## SUPPLIED TEXT:
______________________________

The aim of the study was to examine which risk factors were associated with subclinical atherosclerosis in this setting. The cohort of elderly participants with high-fitness levels, and low cardiovascular risk offers a unique opportunity to examine these associations.

We, therefore, determined the subclinical atherosclerotic burden in this apparently healthy cohort (Sebastian et al. 2023) and compared participants presenting with subclinical atherosclerosis with those without. We hypothesized that participants with atherosclerosis would display worse vascular function, higher BP, and lower exercise performance compared with those without subclinical atherosclerosis.

Methods

Study design

All participants of the study underwent pre-screening to identify inclusion and exclusion criteria. This screening examination was performed at the University Hospital of Giessen and a sports medical examination was conducted at the Department of Exercise Physiology and Sports Therapy. The cardiovascular screening included sonography of the carotid artery and non-invasive measurement of central and peripheral BP. VO2 max was determined with a cardiopulmonary performance test. In addition, venous blood samples were collected for subsequent analysis. Age, height, weight, and body mass index (BMI) were measured. Body fat percentage was assessed with bioelectrical impedance analysis. In addition, daily activity was quantified with step counters (Fitbit Charge 2, Fitbit International Limited, Dublin, Ireland) that were worn for 7 consecutive days.

All participants provided their written informed consent. The ethics committee of the University of Giessen approved the study protocol. The study was performed in accordance with the ethical standards laid down in the Declaration of Helsinki and its later amendments.

______________________________

## DATA SECTION:
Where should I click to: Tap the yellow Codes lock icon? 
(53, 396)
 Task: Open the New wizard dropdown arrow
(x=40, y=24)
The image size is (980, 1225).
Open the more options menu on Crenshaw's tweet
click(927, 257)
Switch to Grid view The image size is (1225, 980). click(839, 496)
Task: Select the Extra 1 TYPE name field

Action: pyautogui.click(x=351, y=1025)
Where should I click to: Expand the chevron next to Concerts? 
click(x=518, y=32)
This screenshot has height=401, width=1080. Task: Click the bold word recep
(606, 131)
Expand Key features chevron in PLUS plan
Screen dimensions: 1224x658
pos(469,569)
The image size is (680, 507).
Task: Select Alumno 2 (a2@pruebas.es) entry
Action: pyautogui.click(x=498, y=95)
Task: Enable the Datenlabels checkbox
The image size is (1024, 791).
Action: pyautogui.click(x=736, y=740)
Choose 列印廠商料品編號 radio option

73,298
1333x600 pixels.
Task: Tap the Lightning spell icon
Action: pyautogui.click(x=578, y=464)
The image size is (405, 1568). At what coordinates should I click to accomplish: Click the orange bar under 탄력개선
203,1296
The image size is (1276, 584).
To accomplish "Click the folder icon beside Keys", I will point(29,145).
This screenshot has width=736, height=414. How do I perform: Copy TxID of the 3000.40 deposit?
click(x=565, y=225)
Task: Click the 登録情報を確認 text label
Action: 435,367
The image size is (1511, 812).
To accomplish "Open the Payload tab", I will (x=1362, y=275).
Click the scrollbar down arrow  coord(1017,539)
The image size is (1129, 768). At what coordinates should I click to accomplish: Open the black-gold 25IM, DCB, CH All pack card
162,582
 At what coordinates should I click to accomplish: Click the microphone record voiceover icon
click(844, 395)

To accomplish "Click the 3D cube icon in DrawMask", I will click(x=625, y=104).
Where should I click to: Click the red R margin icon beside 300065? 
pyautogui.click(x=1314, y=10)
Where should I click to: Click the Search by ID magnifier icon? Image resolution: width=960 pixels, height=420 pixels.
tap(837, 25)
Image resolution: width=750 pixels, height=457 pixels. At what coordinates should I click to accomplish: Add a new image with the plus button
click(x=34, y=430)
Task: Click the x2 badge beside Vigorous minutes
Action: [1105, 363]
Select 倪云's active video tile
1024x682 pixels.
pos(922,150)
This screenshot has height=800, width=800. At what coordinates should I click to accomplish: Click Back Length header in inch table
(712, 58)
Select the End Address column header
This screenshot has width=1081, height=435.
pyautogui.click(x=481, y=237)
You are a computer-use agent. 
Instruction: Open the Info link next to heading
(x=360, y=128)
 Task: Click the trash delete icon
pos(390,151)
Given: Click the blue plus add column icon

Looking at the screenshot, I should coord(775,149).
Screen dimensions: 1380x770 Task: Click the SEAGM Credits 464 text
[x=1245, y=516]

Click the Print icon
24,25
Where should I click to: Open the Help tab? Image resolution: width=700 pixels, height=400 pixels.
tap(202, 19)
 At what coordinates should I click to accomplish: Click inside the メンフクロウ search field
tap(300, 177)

______________________________

## TASK TO COMPLETE:
Quote the atherosclerosis study text word for word, beginning at the words "Study design" and stopping after "7 consecutive days.".

## REPLY:
Study design

All participants of the study underwent pre-screening to identify inclusion and exclusion criteria. This screening examination was performed at the University Hospital of Giessen and a sports medical examination was conducted at the Department of Exercise Physiology and Sports Therapy. The cardiovascular screening included sonography of the carotid artery and non-invasive measurement of central and peripheral BP. VO2 max was determined with a cardiopulmonary performance test. In addition, venous blood samples were collected for subsequent analysis. Age, height, weight, and body mass index (BMI) were measured. Body fat percentage was assessed with bioelectrical impedance analysis. In addition, daily activity was quantified with step counters (Fitbit Charge 2, Fitbit International Limited, Dublin, Ireland) that were worn for 7 consecutive days.